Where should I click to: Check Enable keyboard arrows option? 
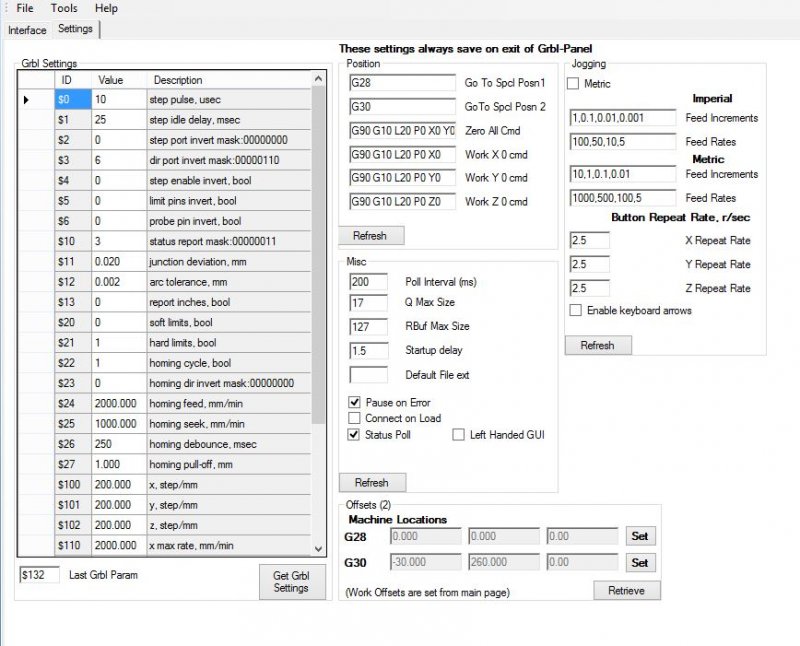[x=575, y=311]
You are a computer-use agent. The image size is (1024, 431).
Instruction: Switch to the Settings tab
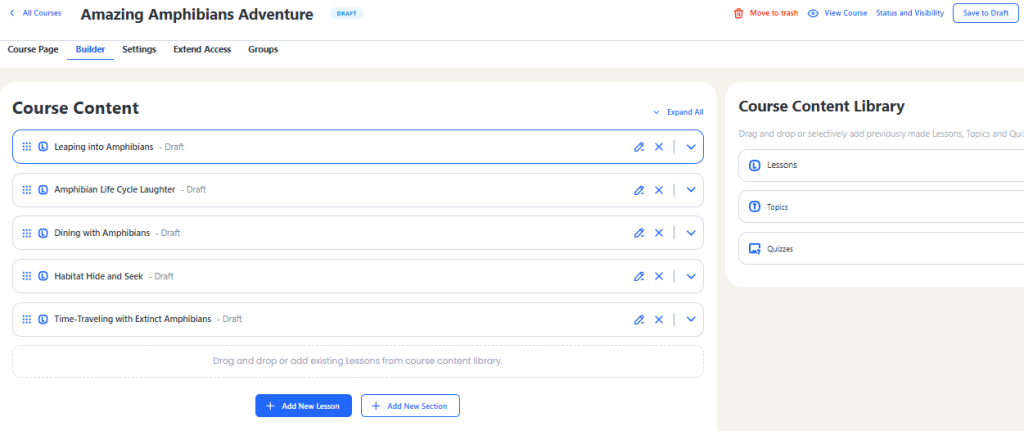tap(139, 49)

○ ○ ○

* [PROMPT]: Only the pictures are to be left out; repeat all other material exactly.

* [SOLUTION TO THIS PROBLEM]:
Where should I click to: Check Enable keyboard arrows option? 
[x=575, y=311]
You are a computer-use agent. The image size is (1024, 431).
Instruction: Switch to the Settings tab
tap(139, 49)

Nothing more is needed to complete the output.